• To be done:
Transcribe the lines of these records word for word, without the pictures.

** START Source records **

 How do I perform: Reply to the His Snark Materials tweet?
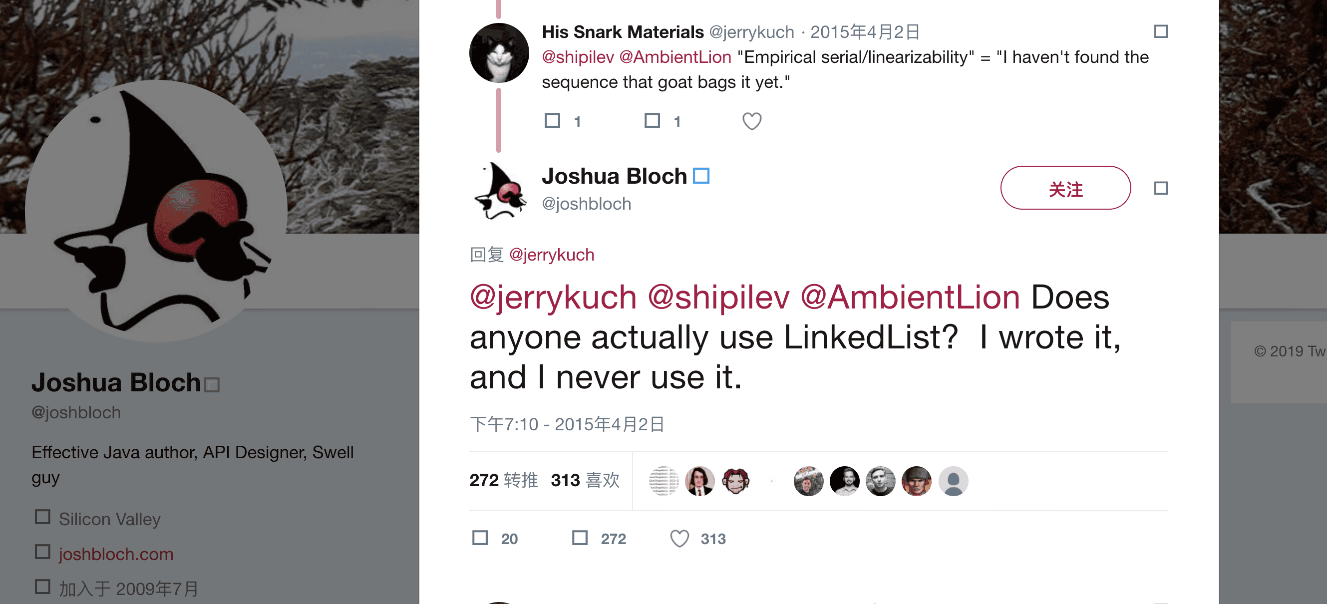coord(552,120)
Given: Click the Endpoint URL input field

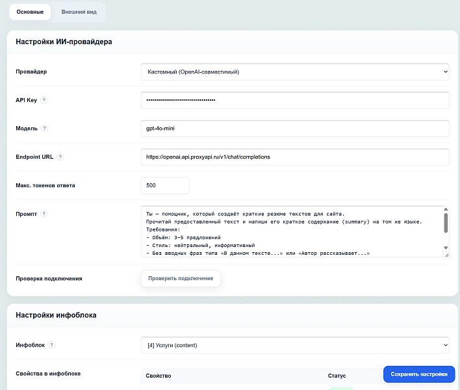Looking at the screenshot, I should pos(295,157).
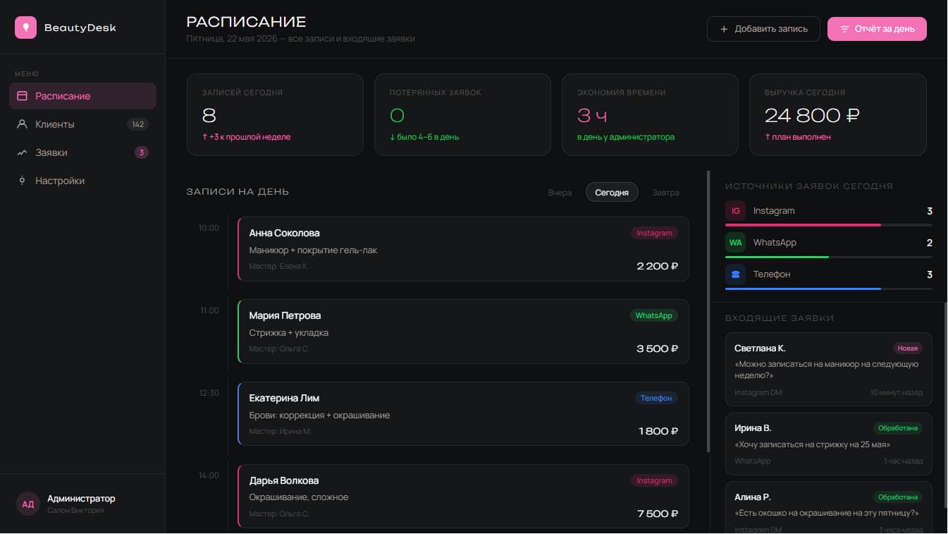Click the blue telephone source icon
This screenshot has height=534, width=948.
735,274
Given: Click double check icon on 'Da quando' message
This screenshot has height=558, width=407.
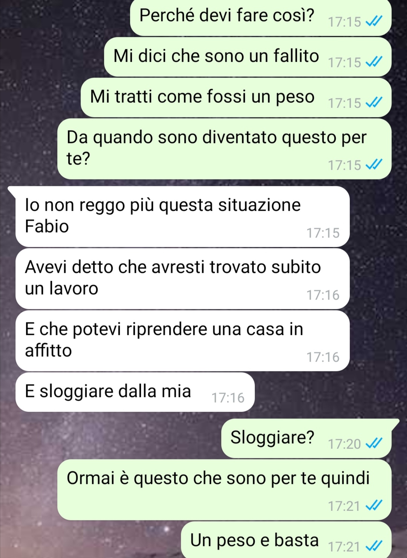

** END Source records **

• Response to this task:
 How do I perform: Reply to the His Snark Materials tweet?
coord(552,120)
Given: Click the Endpoint URL input field

Looking at the screenshot, I should pos(295,157).
Click the blue telephone source icon
This screenshot has height=534, width=948.
735,274
Given: Click double check icon on 'Da quando' message
This screenshot has height=558, width=407.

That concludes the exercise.